SOLUTION OF THE MULTI-STEP ASSEMBLY OF CATHARANTHUS ROSEUS ANTICANCER ALKALOIDS.

摘要

Catharanthus roseus, also known as the Madagascar periwinkle, produces low levels of unique dimeric monoterpenoid indole alkaloids (MIAs) that are harvested and used as anticancer drugs to treat Hodgkin's disease and other cancers. The trace levels of dimers occurring in C. roseus have made them very expensive to isolate. It is well known that C. roseus leaves are the main sites of biosynthesis of the precursors, catharanthine and vindoline, and that each MIA is localized in different leaf cell types, making it difficult to understand how dimer formation takes place. Research efforts in the past 6 years on the assembly of these monoterpenoid indole alkaloids (MIAs) in C. roseus has led to the molecular and biochemical characterization of the remaining genes involved in the 29-step pathway required for their biosynthesis from geraniol diphosphate. The formation of strictosidine from geraniol and tryptophan involves 9-steps, most of which have recently been solved and have led to prototype strictosidine expressing pathways in yeast. Enzyme-mediated hydrolysis of strictosidine leads to formation of precursors used in the biosynthesis of several thousand MIAs, including these well-known anticancer drugs.

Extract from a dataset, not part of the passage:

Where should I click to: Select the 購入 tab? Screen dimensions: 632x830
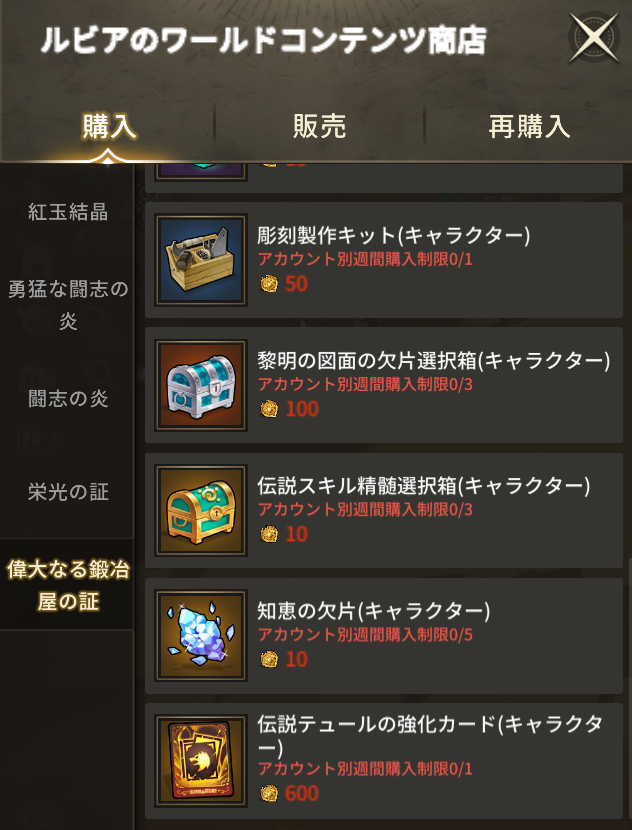109,127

We recently reported the discovery and functional characterization of 10 remaining genes to complete the description of enzymes for tabersonine and catharanthine assembly [PNAS (2018) 115: 3180-3185; Planta (2018) 247:625-634; Plant J., (2108) 97: 257-266]. These discoveries with our recent successful assembly of vindoline from tabersonine [PNAS (2015) 112: 6224-6229) completed the description of the vindoline and catharanthine pathways from geraniol and tryptophan and has set the stage for developing biological systems for synthesis of many different biologically active MIAs. The basic tools and developments leading to these discoveries will be discussed and analyzed. The impacts of elucidation of the vinblastine/vincristine pathways will also be discussed in relation to future discoveries of MIA pathways of biological and biomedical importance.